Nikki Dial, geboren als Nicole Grenier am 5. Oktober 1973 in Erie, Pennsylvania, wuchs in einer amerikanischen Kleinstadt auf und hat italienische Wurzeln. Ihre frühen Jahre und der Weg in die Erwachsenenunterhaltungsbranche sind geprägt von einem frühen Interesse an Fotografie und Performance, was sich später in ihrem Beruf widerspiegelte.
Mit 18 Jahren begann Nikki Dial ihre Karriere in der Erwachsenenunterhaltung, zunächst durch Aktfotografie und Amateuraufnahmen. Diese ersten Erfahrungen führten sie bald nach Los Angeles, Kalifornien, wo sie als professionelle Darstellerin in der Szene Fuß fasste.
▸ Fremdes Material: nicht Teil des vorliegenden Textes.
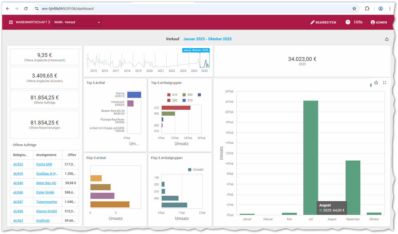Open customer link Meier Bau AG
This screenshot has width=398, height=234.
(46, 183)
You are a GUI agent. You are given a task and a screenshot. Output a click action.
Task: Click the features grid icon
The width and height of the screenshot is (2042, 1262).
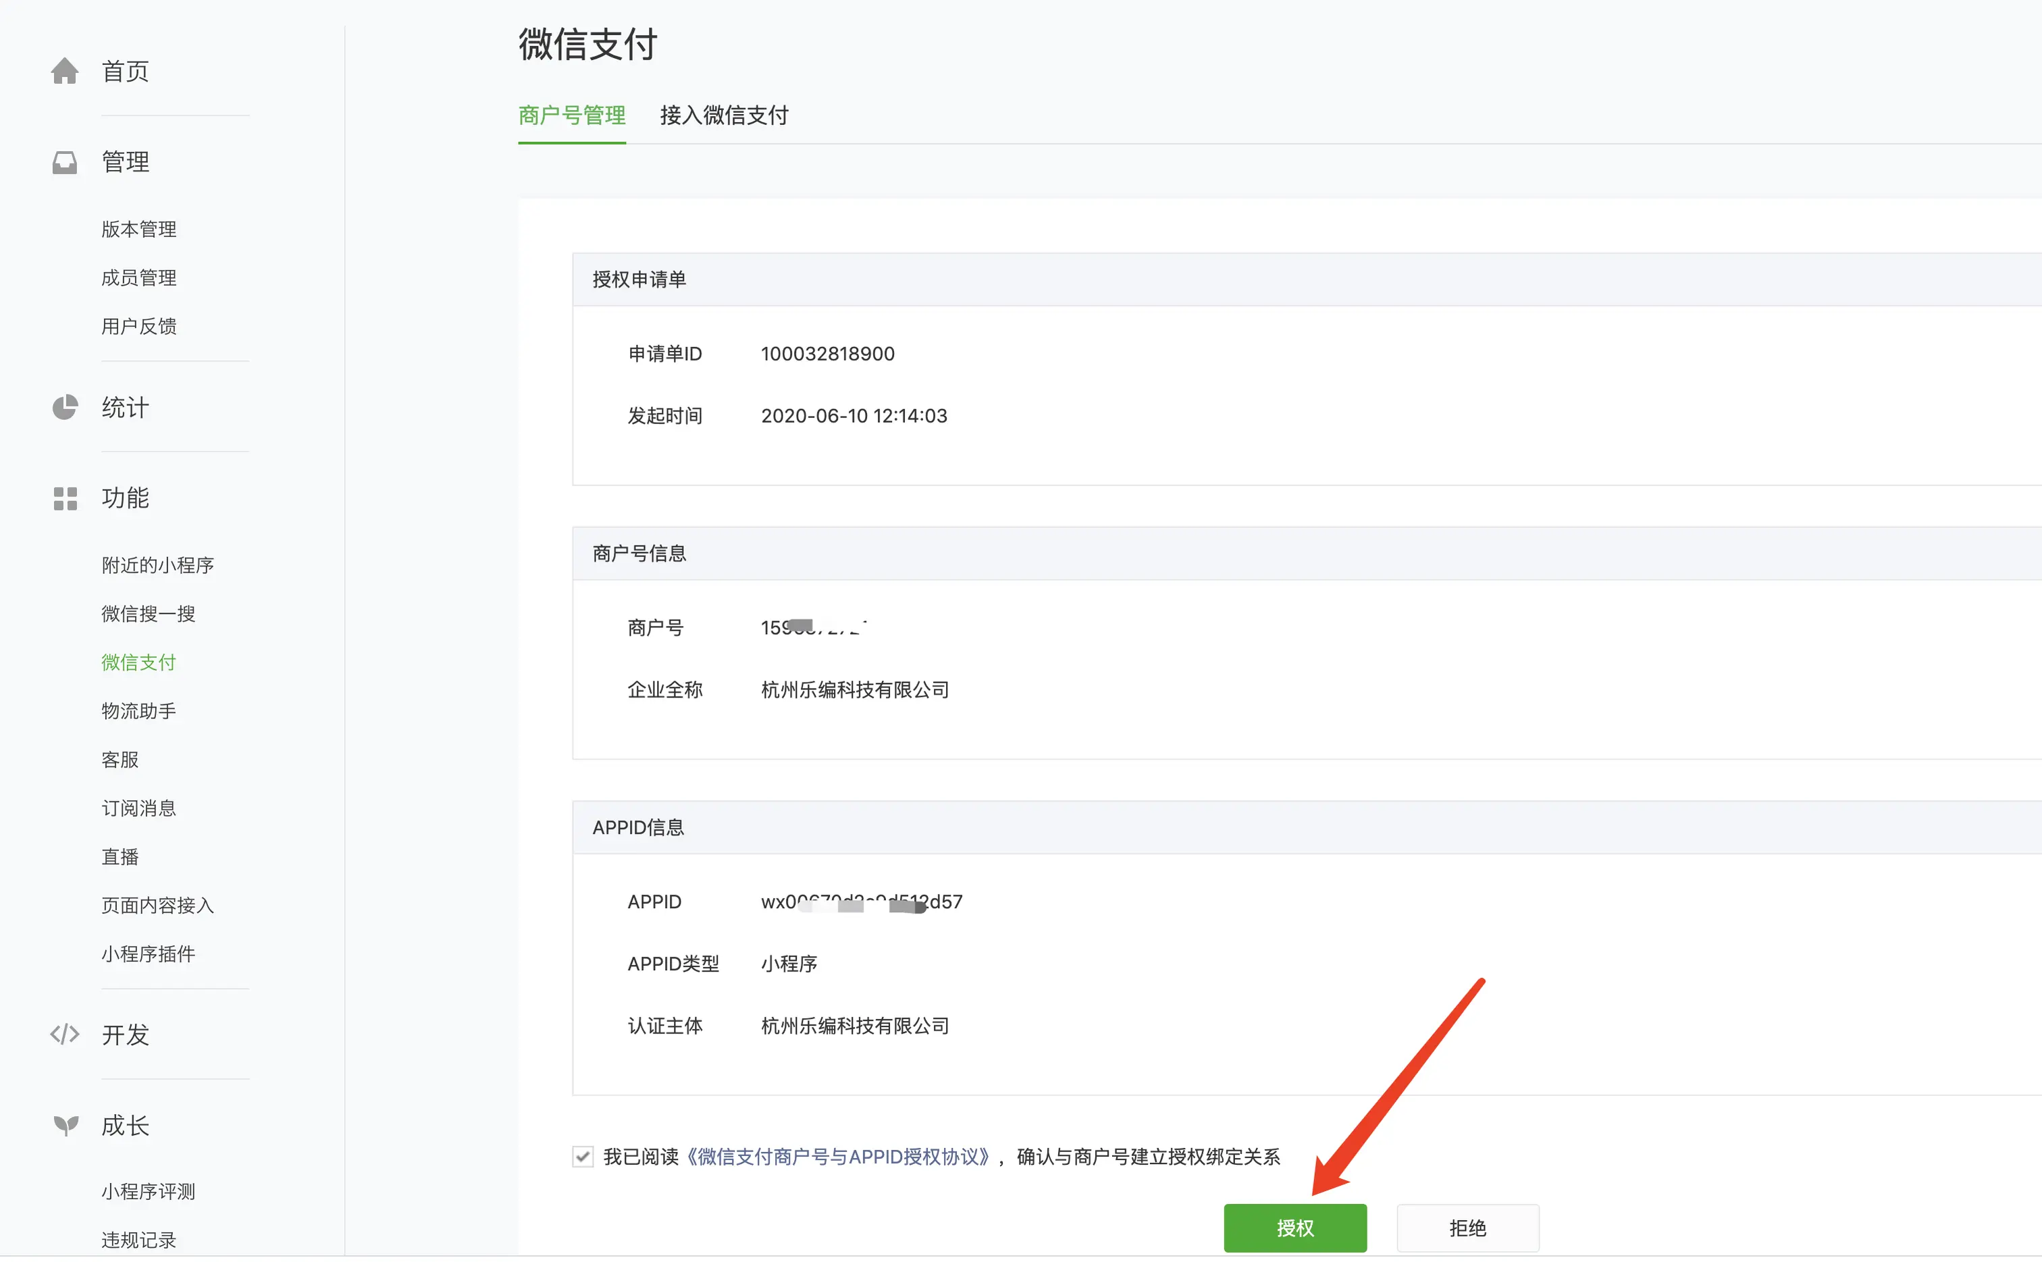point(64,498)
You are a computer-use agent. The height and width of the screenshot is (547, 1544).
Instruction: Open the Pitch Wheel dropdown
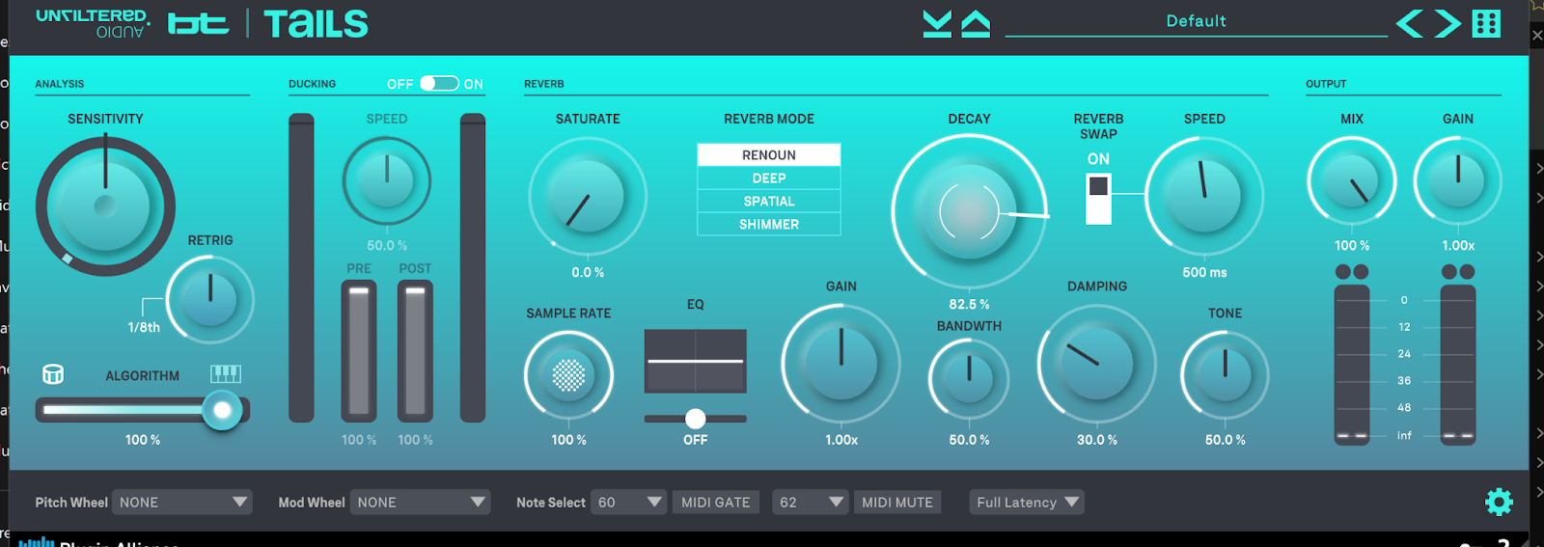click(182, 503)
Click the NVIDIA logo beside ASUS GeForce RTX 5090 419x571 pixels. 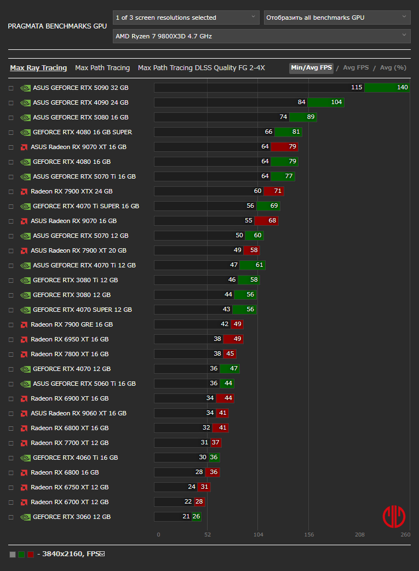[25, 88]
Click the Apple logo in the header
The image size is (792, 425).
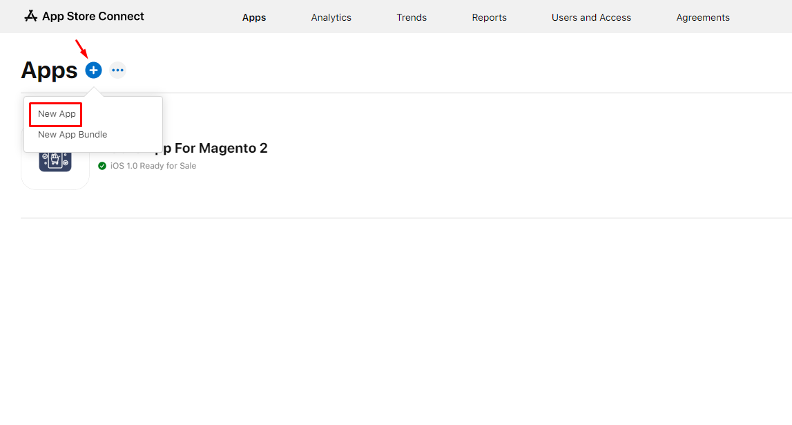30,15
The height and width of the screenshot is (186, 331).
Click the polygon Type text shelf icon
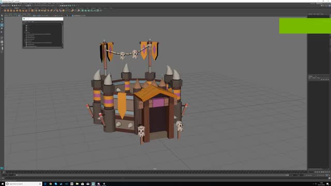[29, 10]
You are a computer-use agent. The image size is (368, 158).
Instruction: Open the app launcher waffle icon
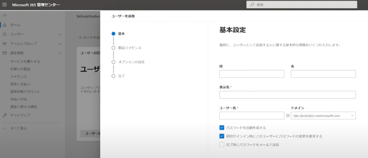[5, 5]
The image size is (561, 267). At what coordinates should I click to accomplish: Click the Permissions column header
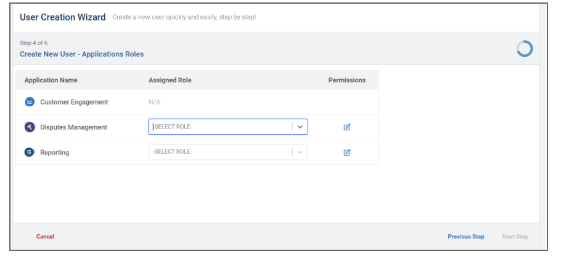pos(346,80)
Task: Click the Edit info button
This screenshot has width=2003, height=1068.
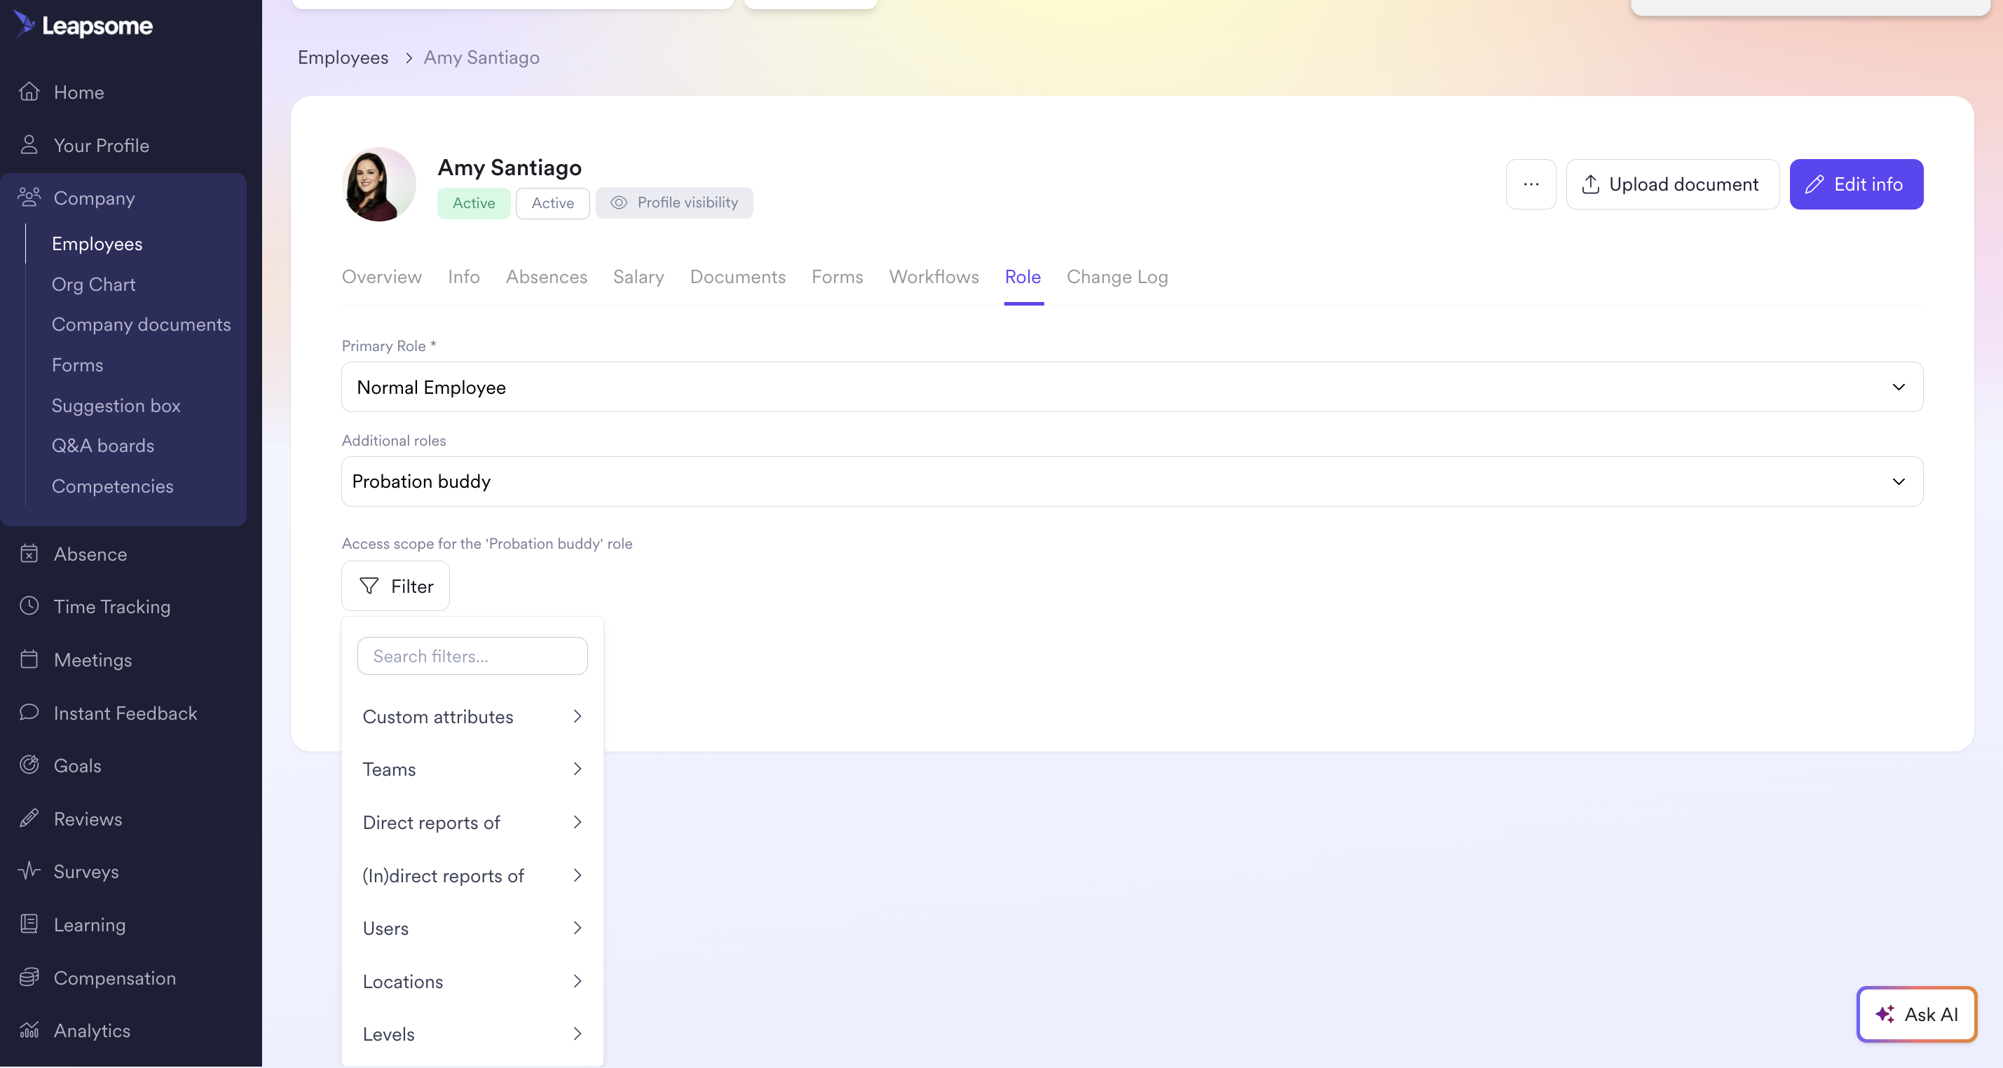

Ihr Einstieg war nicht nur ein Job, sondern ein persönlicher Schritt in eine Welt, die sowohl künstlerische als auch geschäftliche Herausforderungen mit sich brachte.
Von 1991 bis 1996 wirkte Dial in über 70 Filmen mit und arbeitete mit namhaften Produktionsfirmen wie Legend, VCA Pictures und Vivid zusammen. Besonders bemerkenswert war ihre einjährige Vertragsbindung mit Vivid, einem der bedeutendsten Studios der Zeit. Während dieser Jahre sammelte sie vielfältige Erfahrungen vor der Kamera, aber auch im Umgang mit Produktionsteams, Regisseuren und anderen Akteurinnen der Branche.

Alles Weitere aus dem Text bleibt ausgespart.